++++ BRONTEKST

De vijfde kaars en de Paaskaars worden gedoofd.
Moment van stilte
Zingen: NLB 587: 5
Jezus, gekruisigd - met ontzag en deernis zie ik uw zorg voor moeder en voor leerling liefde is dorst naar vrede zonder einde, water dat wijn wordt.
Lezen: Johannes 19: 31-37
Het was voorbereidingsdag, en de Joden wilden voorkomen dat de lichamen op sabbat, en nog wel een bijzondere sabbat, aan het kruis zouden blijven hangen. Daarom vroegen ze Pilatus of de benen van de gekruisigden gebroken mochten worden en of ze de lichamen mochten meenemen. Toen braken de soldaten de benen van de eerste die tegelijk met Jezus gekruisigd was, en ook die van de ander. Vervolgens kwamen ze bij Jezus, maar ze zagen dat Hij al gestorven was. Daarom braken ze zijn benen niet. Maar een van de soldaten stak een lans in zijn zij en meteen vloeide er bloed en water uit. Hiervan getuigt iemand die het zelf heeft gezien, en zijn getuigenis is betrouwbaar. Hij weet dat hij de waarheid spreekt en wil dat ook u gelooft. Dit gebeurde omdat de Schrift in vervulling moest gaan: ‘Geen van zijn beenderen zal verbrijzeld worden.’ Een andere schrifttekst zegt: ‘Ze zullen hun blik richten op Hem die ze hebben doorstoken.’
Zingen: NLB 587: 6
Zing met de psalm: geen woord is er gebroken - de waarheid is gezien om te geloven.

++++++++

§ **OPDRACHTDOEL**
Typ de volledige liturgietekst hierboven letterlijk over, zonder iets te veranderen.

++++ RUWE GEGEVENS

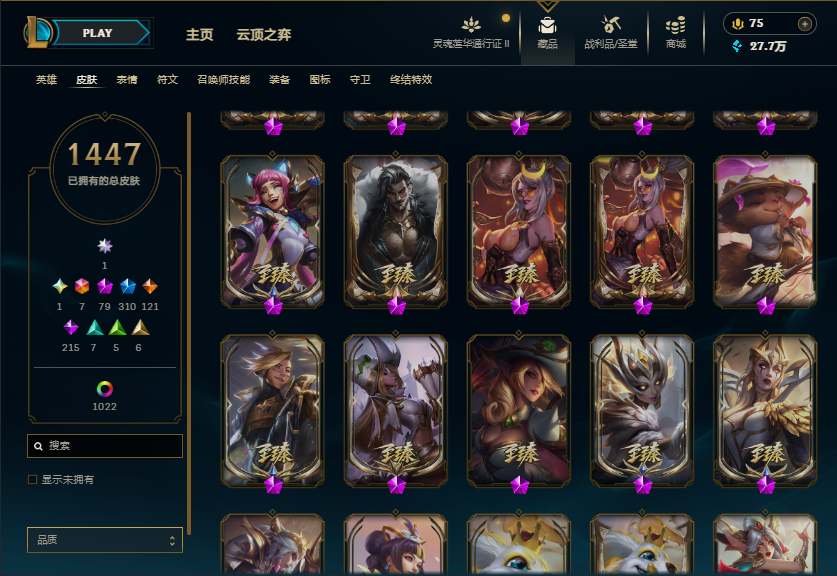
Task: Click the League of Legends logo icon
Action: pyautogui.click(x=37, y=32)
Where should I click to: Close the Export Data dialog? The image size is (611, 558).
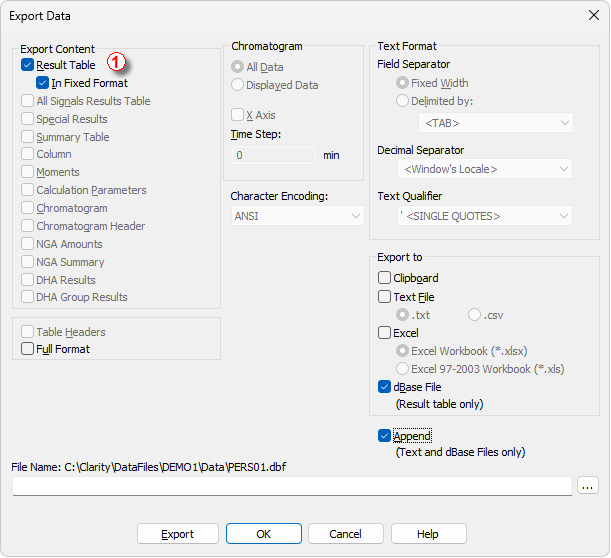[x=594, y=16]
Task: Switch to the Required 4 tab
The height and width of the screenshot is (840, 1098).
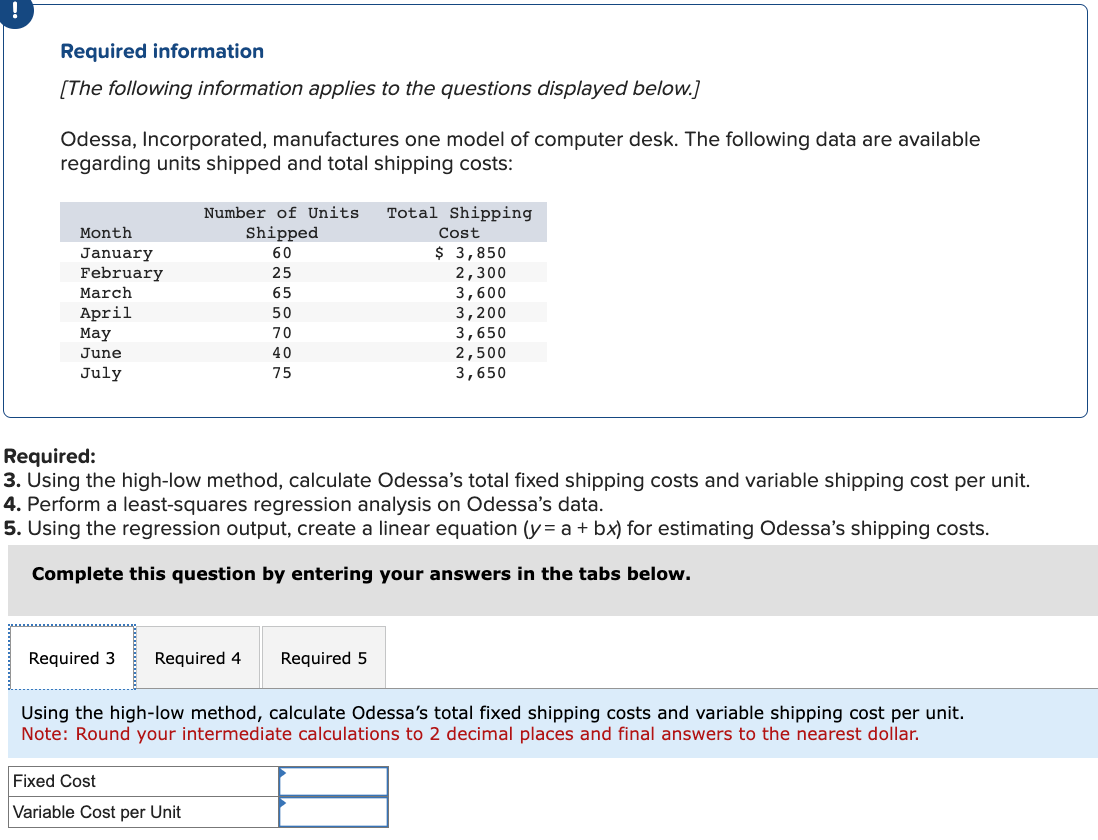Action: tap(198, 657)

++++++++

§ **RESULTAAT OPDRACHT**
De vijfde kaars en de Paaskaars worden gedoofd.
Moment van stilte
Zingen: NLB 587: 5
Jezus, gekruisigd - met ontzag en deernis zie ik uw zorg voor moeder en voor leerling liefde is dorst naar vrede zonder einde, water dat wijn wordt.
Lezen: Johannes 19: 31-37
Het was voorbereidingsdag, en de Joden wilden voorkomen dat de lichamen op sabbat, en nog wel een bijzondere sabbat, aan het kruis zouden blijven hangen. Daarom vroegen ze Pilatus of de benen van de gekruisigden gebroken mochten worden en of ze de lichamen mochten meenemen. Toen braken de soldaten de benen van de eerste die tegelijk met Jezus gekruisigd was, en ook die van de ander. Vervolgens kwamen ze bij Jezus, maar ze zagen dat Hij al gestorven was. Daarom braken ze zijn benen niet. Maar een van de soldaten stak een lans in zijn zij en meteen vloeide er bloed en water uit. Hiervan getuigt iemand die het zelf heeft gezien, en zijn getuigenis is betrouwbaar. Hij weet dat hij de waarheid spreekt en wil dat ook u gelooft. Dit gebeurde omdat de Schrift in vervulling moest gaan: ‘Geen van zijn beenderen zal verbrijzeld worden.’ Een andere schrifttekst zegt: ‘Ze zullen hun blik richten op Hem die ze hebben doorstoken.’
Zingen: NLB 587: 6
Zing met de psalm: geen woord is er gebroken - de waarheid is gezien om te geloven.